Semi di lino alle pecore: ma non “erano” erbivori?  E-mail
Abbiamo temuto che potesse accadere, e ora ci siamo: la ricerca avviata anni fa sulla possibilità di produrre un formaggio ovino “salutistico” a livello industriale è nelle mire dei grandi nomi del settore, tant’è che l’Osservatorio Nutrizionale del Grana Padano, emanazione marketing dell’omonimo consorzio, ha diramato all'inizio di questa settimana un comunicato stampa con cui sottolinea i benefici che i formaggi ovini possono offrire alla salute di chi ne faccia uso, all’interno di un regime alimentare basato sulla dieta mediterranea.

L’Osservatorio sottolinea il valore della ricerca condotta dal team del professor Pierlorenzo Secchiari (Facoltà di Agraria dell'Università di Pisa), che ha messo a punto un pecorino in grado di “ribaltare le proprietà alimentari dei formaggi, riducendo il colesterolo “cattivo” e contribuendo alla prevenzione delle malattie cardiovascolari”.

Il gruppo di lavoro coordinato dal professor Secchiari, che ha coinvolto nel lavoro altre università italiane, ha dimostrato come l’inserimento di semi di lino nella razione quotidiana della pecora comporti un sensibile incremento nel latte di Cla (acido linoleico coniugato), un acido grasso polinsaturo in grado di esercitare un’azione di riequilibrio del livello di colesterolo Hdl (il colesterolo cosiddetto “buono”) a discapito di quello Ldl (colesterolo “cattivo”) e di esercitare un’importante azione antagonista nei confronti delle malattie cardiovascolari.

Alla faccenda pare siano assai interessati i ricercatori della Fondazione Leonardo del Policlinico di Abano Terme, in provincia di Padova, che sul Cla avvieranno una ricerca su donne sopra i 60 anni di età con sindrome metabolica.

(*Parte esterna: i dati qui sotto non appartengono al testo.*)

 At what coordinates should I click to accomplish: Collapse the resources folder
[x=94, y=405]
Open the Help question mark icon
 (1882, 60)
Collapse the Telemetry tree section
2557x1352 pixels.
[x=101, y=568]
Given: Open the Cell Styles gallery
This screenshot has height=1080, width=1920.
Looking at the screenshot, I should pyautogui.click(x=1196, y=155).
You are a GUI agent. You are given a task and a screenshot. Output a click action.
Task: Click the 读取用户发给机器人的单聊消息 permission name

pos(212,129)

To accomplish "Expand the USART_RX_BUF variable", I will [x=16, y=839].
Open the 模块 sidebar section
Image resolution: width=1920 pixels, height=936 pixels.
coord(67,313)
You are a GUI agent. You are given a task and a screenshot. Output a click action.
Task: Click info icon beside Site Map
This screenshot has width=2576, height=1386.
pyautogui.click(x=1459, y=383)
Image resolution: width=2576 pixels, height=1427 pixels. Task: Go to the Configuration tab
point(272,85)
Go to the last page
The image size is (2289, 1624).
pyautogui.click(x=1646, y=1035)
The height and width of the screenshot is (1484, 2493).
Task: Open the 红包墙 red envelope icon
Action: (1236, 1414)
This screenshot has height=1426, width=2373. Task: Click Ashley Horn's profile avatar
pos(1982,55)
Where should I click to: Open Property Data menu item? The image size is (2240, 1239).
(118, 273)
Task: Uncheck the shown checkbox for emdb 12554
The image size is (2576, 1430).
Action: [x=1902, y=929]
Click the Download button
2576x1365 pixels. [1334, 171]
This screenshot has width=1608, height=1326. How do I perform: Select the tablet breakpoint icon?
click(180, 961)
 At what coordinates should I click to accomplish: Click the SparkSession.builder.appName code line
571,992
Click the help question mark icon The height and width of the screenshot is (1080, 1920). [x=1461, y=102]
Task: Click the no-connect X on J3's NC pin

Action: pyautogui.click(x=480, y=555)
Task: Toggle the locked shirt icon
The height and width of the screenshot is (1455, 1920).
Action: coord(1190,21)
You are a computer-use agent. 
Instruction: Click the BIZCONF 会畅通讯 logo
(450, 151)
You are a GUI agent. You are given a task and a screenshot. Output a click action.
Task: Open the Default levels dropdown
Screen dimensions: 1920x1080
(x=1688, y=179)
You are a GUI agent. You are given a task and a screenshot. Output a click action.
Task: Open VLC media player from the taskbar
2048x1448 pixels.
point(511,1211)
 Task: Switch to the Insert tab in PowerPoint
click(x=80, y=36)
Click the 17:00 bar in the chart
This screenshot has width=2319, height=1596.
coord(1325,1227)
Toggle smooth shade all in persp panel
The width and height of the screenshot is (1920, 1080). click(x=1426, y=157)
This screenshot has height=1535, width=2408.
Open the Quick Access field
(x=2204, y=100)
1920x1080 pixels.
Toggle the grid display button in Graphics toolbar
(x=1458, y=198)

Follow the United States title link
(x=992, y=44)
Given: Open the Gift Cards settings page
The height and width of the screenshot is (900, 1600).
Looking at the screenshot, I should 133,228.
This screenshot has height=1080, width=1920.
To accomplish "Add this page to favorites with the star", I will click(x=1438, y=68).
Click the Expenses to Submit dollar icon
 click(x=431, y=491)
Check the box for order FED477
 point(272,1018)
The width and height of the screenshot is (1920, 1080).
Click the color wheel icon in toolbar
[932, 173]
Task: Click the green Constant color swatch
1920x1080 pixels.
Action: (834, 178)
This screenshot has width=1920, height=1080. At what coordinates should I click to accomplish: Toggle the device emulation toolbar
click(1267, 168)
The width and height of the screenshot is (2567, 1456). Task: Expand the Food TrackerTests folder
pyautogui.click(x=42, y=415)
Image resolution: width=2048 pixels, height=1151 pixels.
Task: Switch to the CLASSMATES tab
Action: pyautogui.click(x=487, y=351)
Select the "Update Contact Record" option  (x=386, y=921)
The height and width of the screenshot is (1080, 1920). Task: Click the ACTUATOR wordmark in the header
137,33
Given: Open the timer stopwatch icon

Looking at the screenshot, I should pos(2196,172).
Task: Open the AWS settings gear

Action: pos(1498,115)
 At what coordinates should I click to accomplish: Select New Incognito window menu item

Un panel test prezioso grazie al quale i ricercatori cercheranno di cogliere i proverbiali due piccioni con una fava: valutare i benefici dell’acido linoleico coniugato sulla prevenzione delle malattie cardiovascolari e “misurarne” i vantagi per chi è affetto da osteoporosi.

A quanti vogliano riflettere oltre la facciata della comunicazione e del marketing, offriamo alcuni spunti di qualche sostanza: il Cla è ben presente, da che mondo è mondo, nei formaggi da animali alimentati a foraggi polifiti e al pascolo. Per quali interessi un certo mondo scientifico s’impegna così tanto al fine di proporre all’industria un formaggio salutistico, quando i formaggi benefici sono da sempre quelli pastorali? E poi, le pecore non sono forse erbivore? Quindi, perché nutrirle con semi? Quali escamotage troveranno per sostenere i loro rumini? E a quale prezzo?